ALMAN CUMHURBAŞKANINA TEPKİ

Geçen hafta TBMM'de bir konuşma yapan Alman Cumhurbaşkanı'nın sözlerini eleştiren Bahçeli devamla şunları söyledi:

Başta Kıbrıs olmak üzere, Ermenistan sınırının açılması meselesine kadar konuk Cumhurbaşkanı görüşlerini dile getirmiş ve tespitlerini sıralamıştır.

Şunu söylemeliyim ki, Sayın Cumhurbaşkanı’nın düşünce ve yaklaşımlarına elbette saygılıyız.

Ancak, Türkiye Cumhuriyeti başkalarının teşviki, cesaretlendirmesi ve yol göstericiliğiyle yürüyecek ve mesafe alacak kadar sonradan olma ve gevşek ilkeleri olan bir devlet değildir.

Aksini düşünenler elbette yanılmaya ve yanlışa düşmeye mahkûmdur.

Konuşmasında ne hikmetse, kültürel çoğulculuktan bahseden Almanya Cumhurbaşkanı; sıra Almancanın öğrenilmesi ve Alman yaşam biçiminin kabul edilmesiyle ilgili değerlendirmeye geldiğinde tavizsiz bir duruş sergilediği görülmüştür.

Bu bakış açısı tabii olarak kendi ülkesinin ve milletinin hak ve menfaatlerini savunan ve Almanlığı merkezine koyan bir devlet adamı için önemlidir ve bir aşamaya kadar saygıdeğerdir.

Ne var ki kendi devlet, millet gerçeklerinden ve ilkelerinden ödün vermeyen bu zihniyet sahibinin, Türk milleti için aynı hassasiyeti göstermiyor olması da çelişkili ve çifte standartlı bir Batılı yaklaşımı olarak hafızalarımıza kazınmıştır.

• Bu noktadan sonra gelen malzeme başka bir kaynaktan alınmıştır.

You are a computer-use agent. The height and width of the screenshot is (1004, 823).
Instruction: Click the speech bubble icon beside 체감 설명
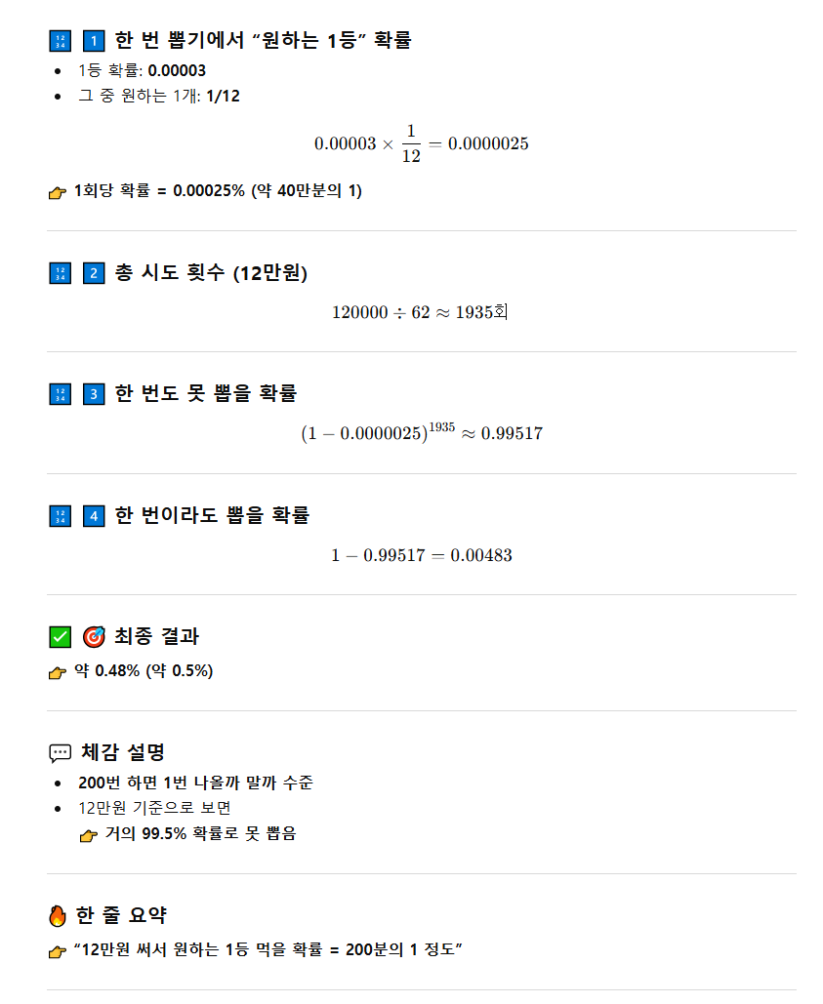[x=60, y=753]
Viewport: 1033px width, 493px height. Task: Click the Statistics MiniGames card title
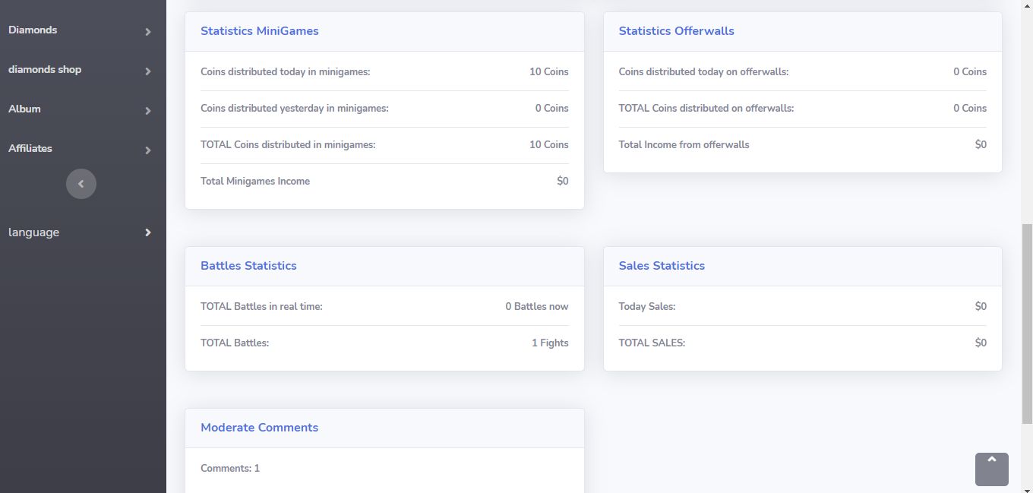(x=259, y=31)
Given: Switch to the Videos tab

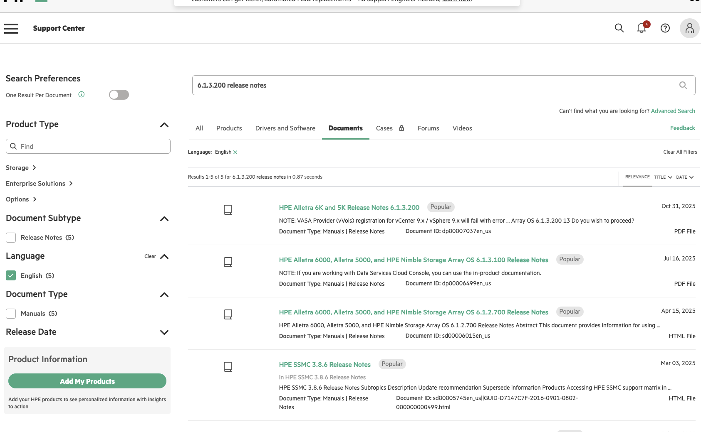Looking at the screenshot, I should [462, 128].
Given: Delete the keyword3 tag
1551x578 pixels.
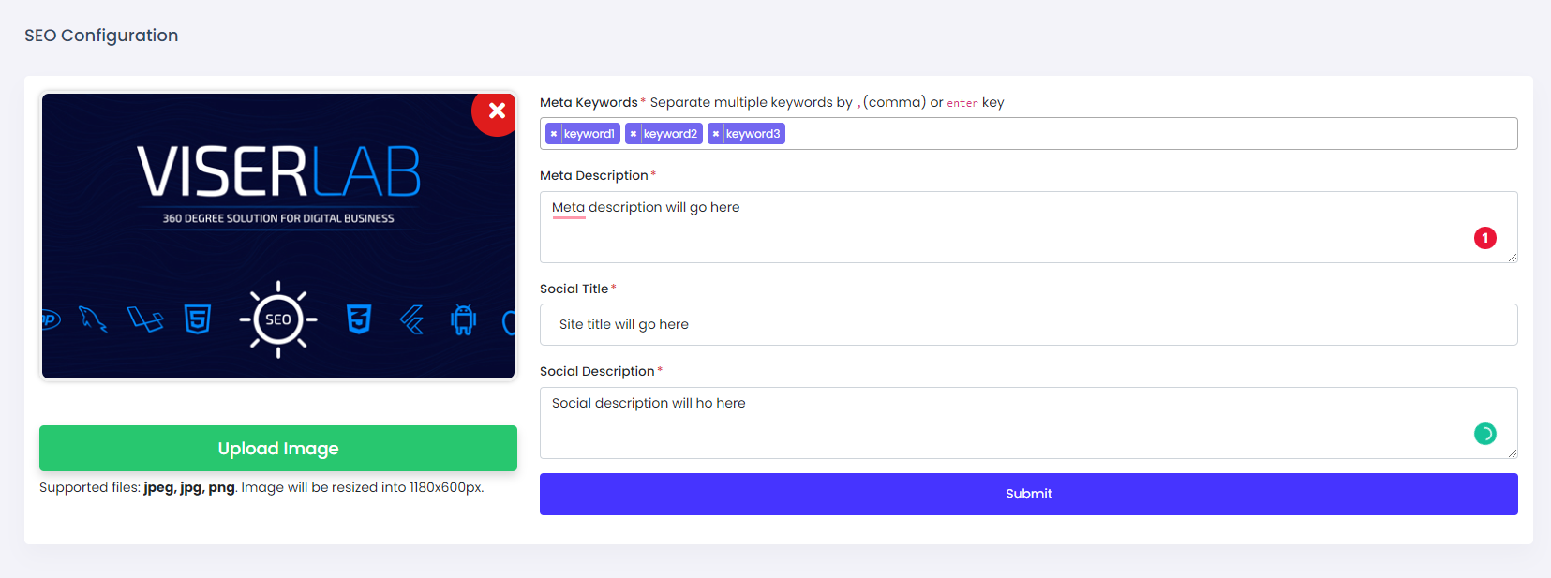Looking at the screenshot, I should (x=716, y=134).
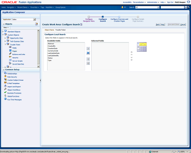191x153 pixels.
Task: Click the help icon beside Configure Search title
Action: [81, 25]
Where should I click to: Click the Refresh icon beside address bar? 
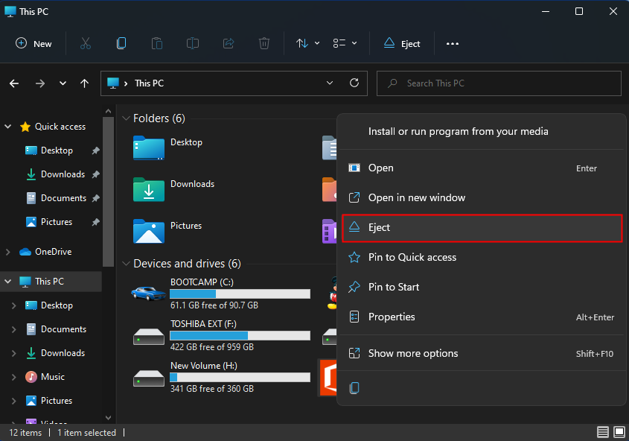354,83
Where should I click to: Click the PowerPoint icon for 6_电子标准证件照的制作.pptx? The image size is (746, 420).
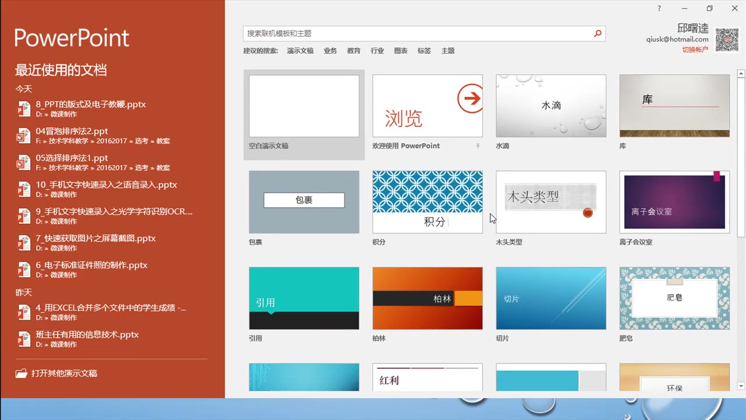pos(24,270)
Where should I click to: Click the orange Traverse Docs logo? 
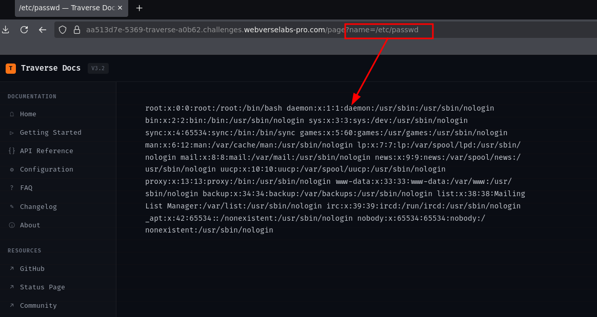pyautogui.click(x=11, y=69)
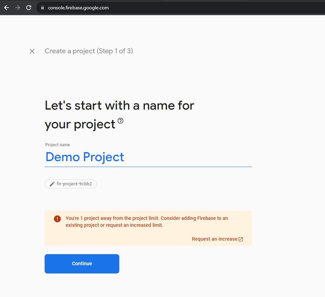The height and width of the screenshot is (297, 325).
Task: Open the Request an increase link
Action: (x=214, y=239)
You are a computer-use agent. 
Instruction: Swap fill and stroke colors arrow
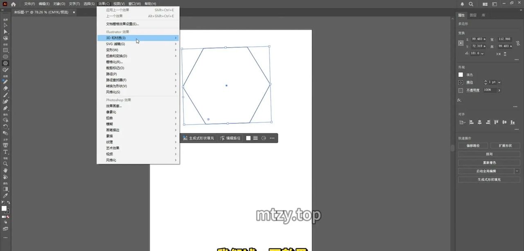(x=9, y=203)
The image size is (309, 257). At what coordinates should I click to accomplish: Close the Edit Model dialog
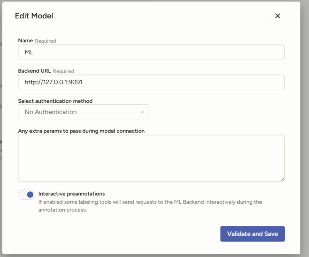(x=278, y=16)
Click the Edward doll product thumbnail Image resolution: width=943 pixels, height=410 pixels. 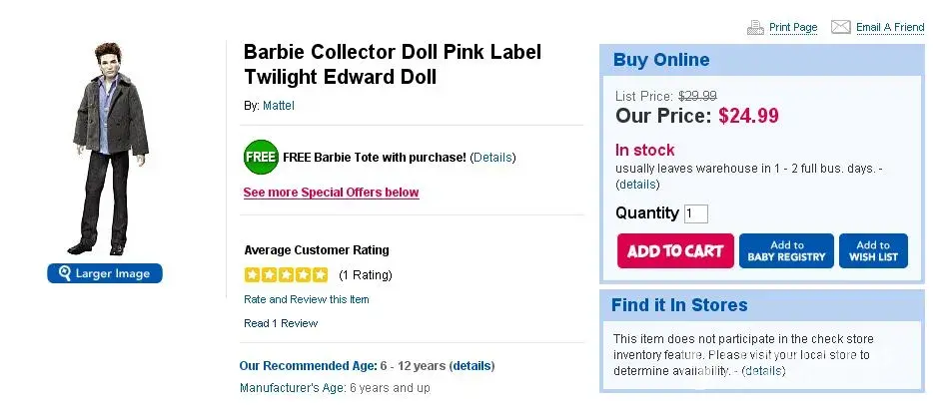(x=103, y=148)
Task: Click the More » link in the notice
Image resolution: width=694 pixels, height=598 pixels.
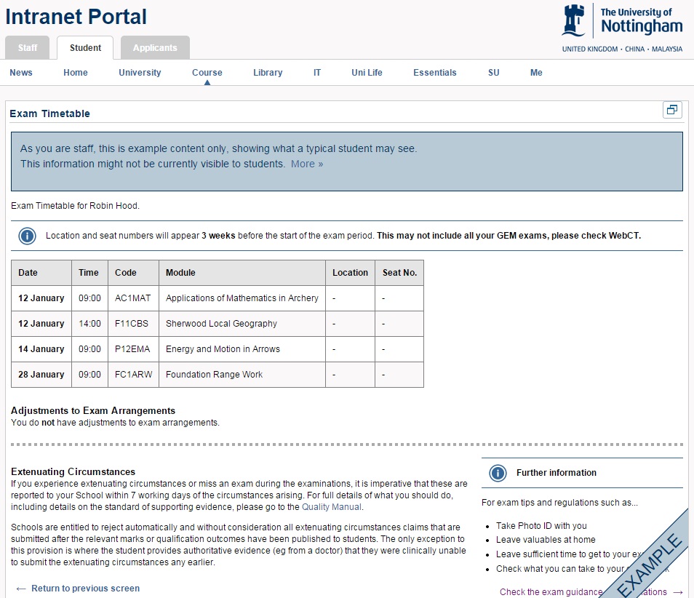Action: tap(307, 164)
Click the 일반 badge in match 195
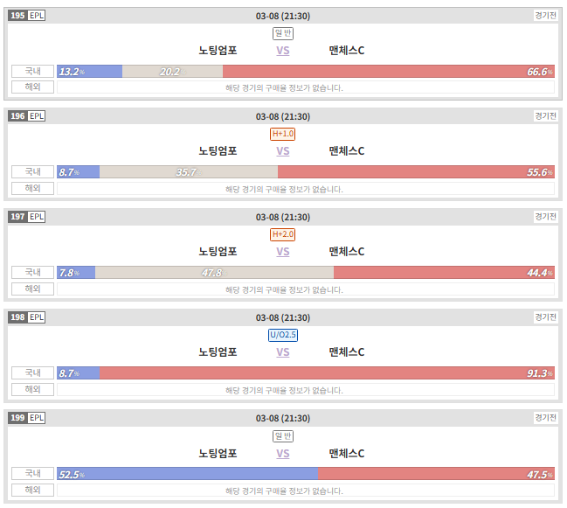Viewport: 567px width, 508px height. (x=283, y=33)
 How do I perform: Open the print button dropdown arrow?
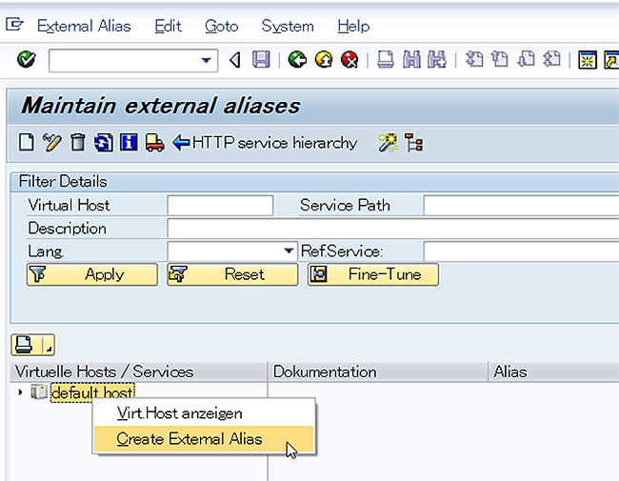(49, 345)
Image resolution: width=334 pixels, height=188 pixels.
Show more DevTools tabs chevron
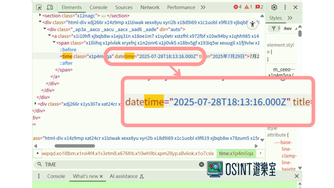pos(203,7)
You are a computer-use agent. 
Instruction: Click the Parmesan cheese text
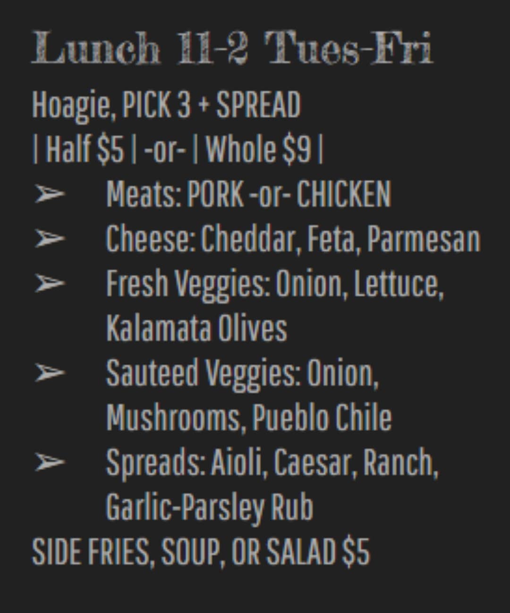coord(423,239)
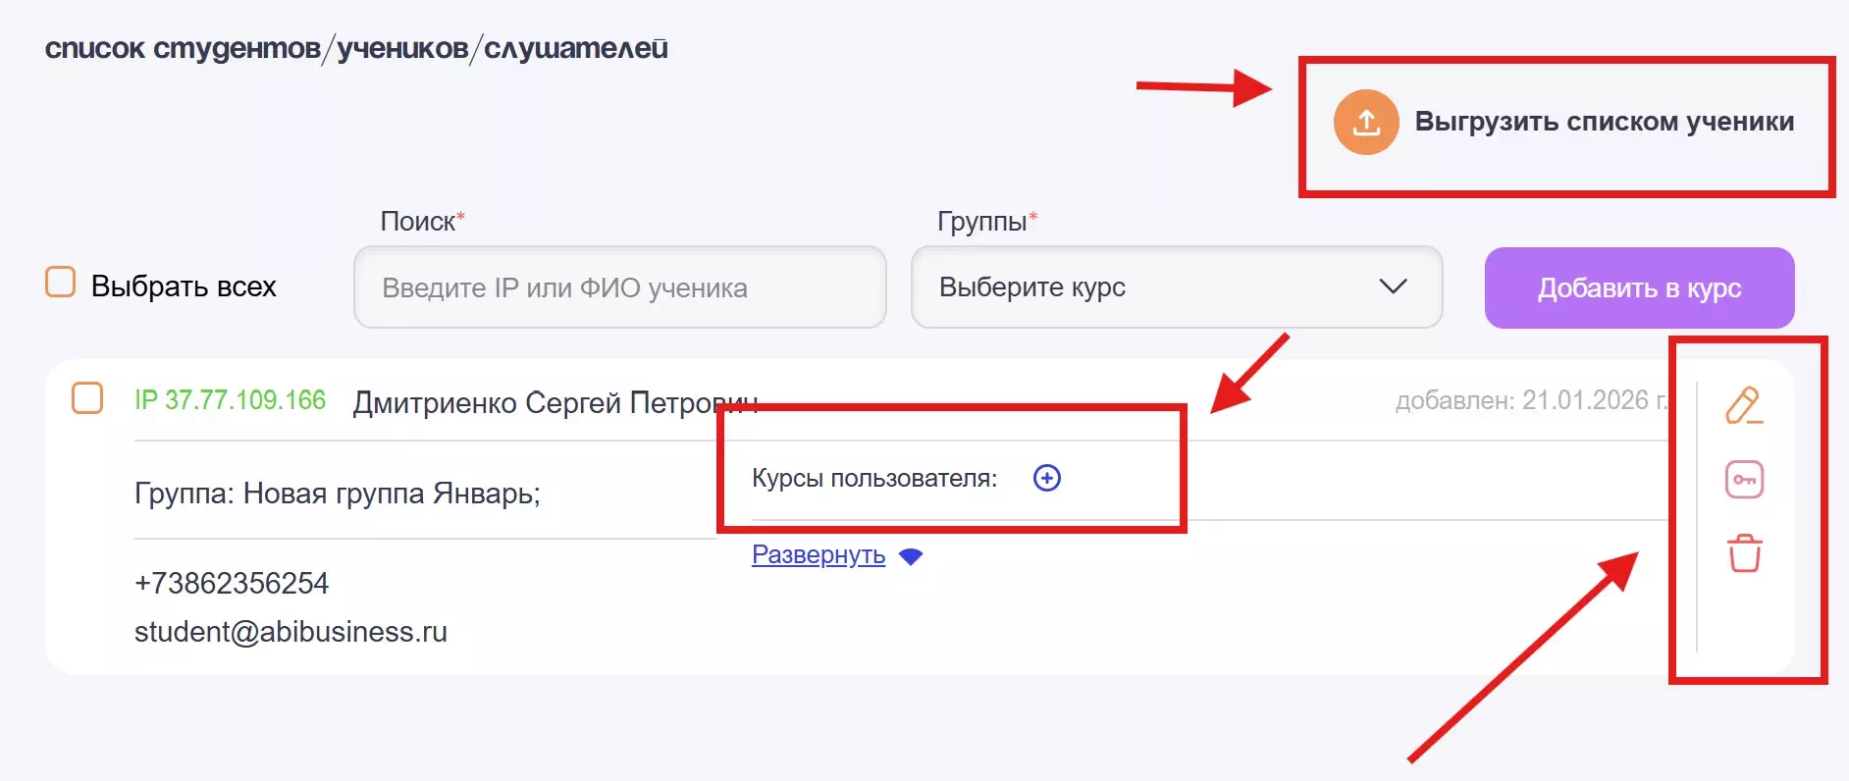Click the blue arrow beside Развернуть
Viewport: 1849px width, 781px height.
[x=911, y=556]
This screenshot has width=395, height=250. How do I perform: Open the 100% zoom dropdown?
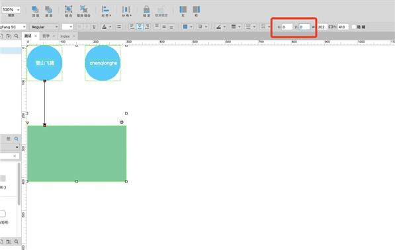click(11, 10)
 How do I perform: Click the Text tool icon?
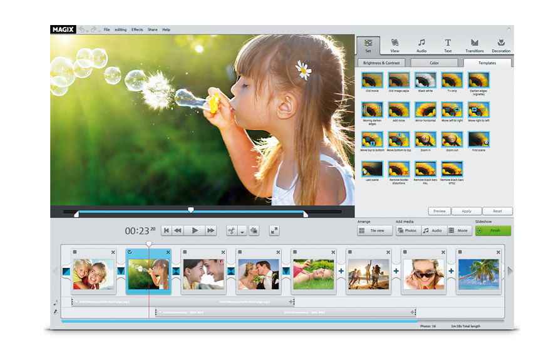448,46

VATANDAŞ GRAMLA KUŞBAŞI ALIYOR

Konuşmasının son bölümünü ekonomiye ayıran Bahçeli gelinen noktayı şöyle özetledi:

Artık insanımızın domates almaya bile gücü yetmemektedir.Salatalar, yemekler renksizleşmiş; ekmeklere katık yapılan domates evlere girmez olmuştur.Etin zamlı satışı devam etmekte; kıyma, kuşbaşı gramla alınmaktadır.İnsanımız yeterli ve olması gerektiği gibi beslenmekten şimdilik çok uzaktadır.Çocukların kursaklarından, sağlıklı olabilmeleri ve iyi yetişebilmeleri için gerekli ve zorunlu gıdalar geçmemektedir. Anneler perişan, babalar çaresiz, dedeler ümitsizdir.Bu kara tablo AKP’nin eseridir ve hala ekonomideki gelişmeden, büyümeden bahsetmekten geri durmamaktadır.Bir tarafta pembe tablolarla milletimizi kandırmayı sürdürmeye çalışan, diğer tarafta da varlıklarımızı satarak ekonomiye moral vermeye çalışan AKP’nin saklayacağı ve gizleyeceği hiçbir şey kalmamıştır.